The COVID-19 pandemic has changed consumer behavior patterns seemingly overnight. More people are shopping online for essentials to avoid unnecessary social contact, but also rewarding themselves with little “luxuries” that they can look forward to arriving on their doorstep. As a result, brick-and-mortar stores are changing their approach, introducing new products and suspending others.

With these drastic changes in consumer behavior that result from stay-at-home orders, marketers who have traditionally relied on location intelligence to inform their marketing mix are left to wonder, “What is location data supposed to do for me when no one is going anywhere?” What’s more, those who would have otherwise considered employing location intelligence might even question: What’s the point of adopting this resource in an increasingly virtual economy?

Location intelligence uses are evolving. Marketers have a new opportunity to use this data to quantify these changes to consumer behavior and inform how they adjust to new consumer expectations. Brands are already adjusting to the “new normal” by offering services like virtual events and contactless delivery. Location intelligence can make these efforts more strategic and efficient by enabling marketers at both offline and online businesses to connect with customers while they’re quarantined. To illustrate, here are just a few examples of how marketers can put location intelligence to good use.
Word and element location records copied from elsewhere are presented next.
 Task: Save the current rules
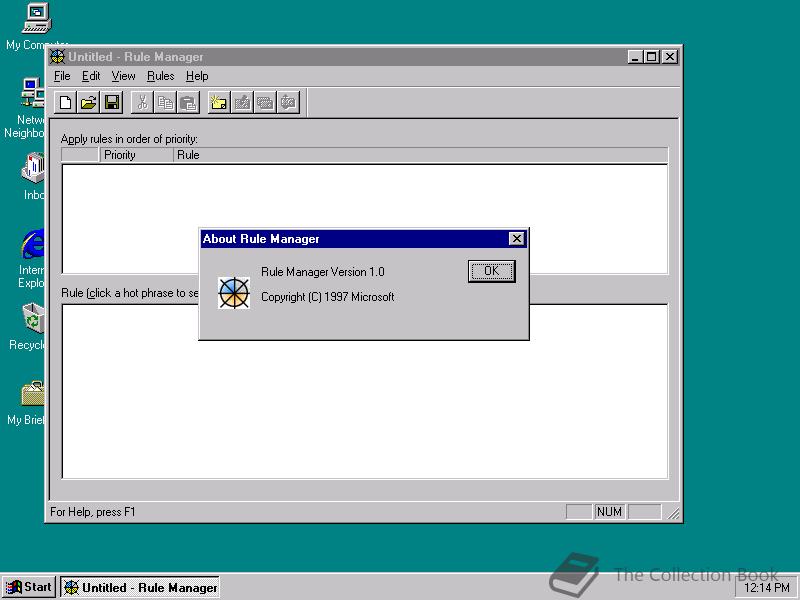[112, 101]
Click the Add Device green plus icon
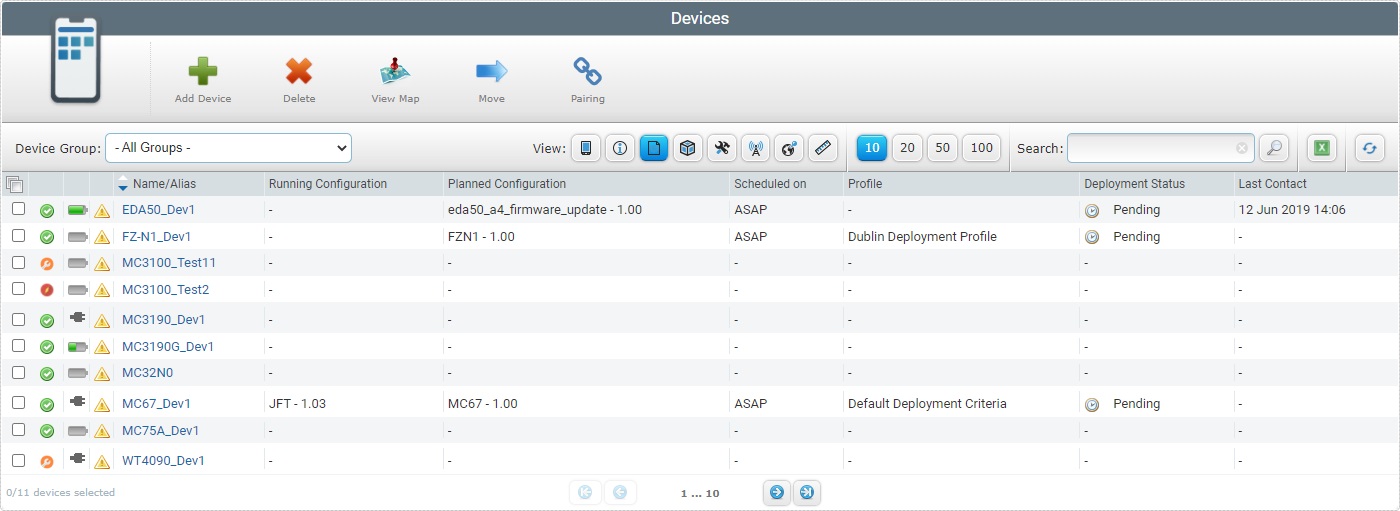 click(x=203, y=72)
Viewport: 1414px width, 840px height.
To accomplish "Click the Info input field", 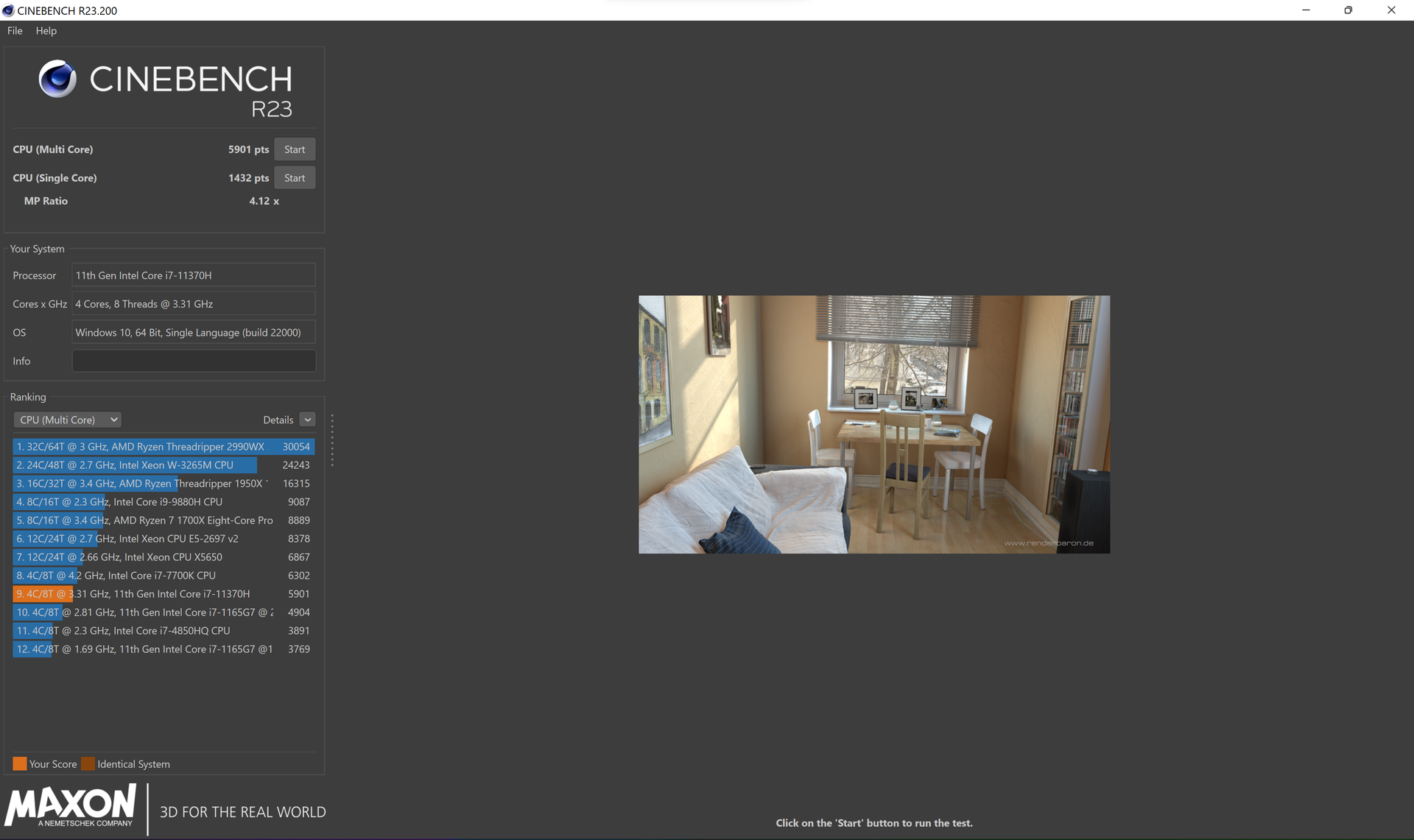I will tap(193, 360).
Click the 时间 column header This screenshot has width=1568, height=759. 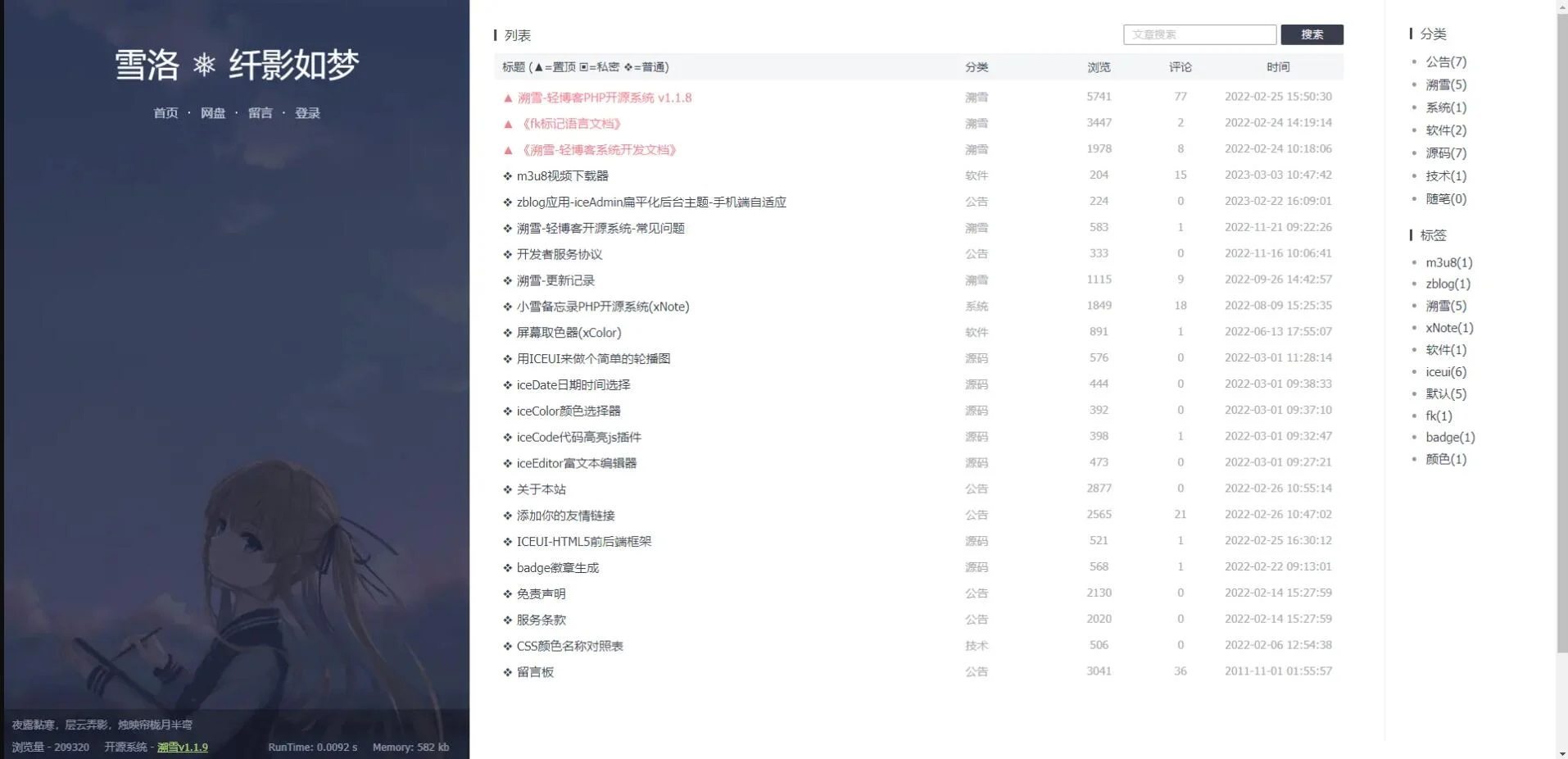[x=1278, y=67]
With fewer consumers leaving their homes, many traditionally brick-and-mortar companies are learning to conduct more of their business online.

For companies with physical stores, location data can help them take a look back and understand where customers traveled from and when they visited before the pandemic hit. With that knowledge, they can pinpoint how many delivery vehicles they may need and the most efficient delivery routes to reach all of their customers. That’s especially important now as retailers plan for an unconventional holiday shopping season.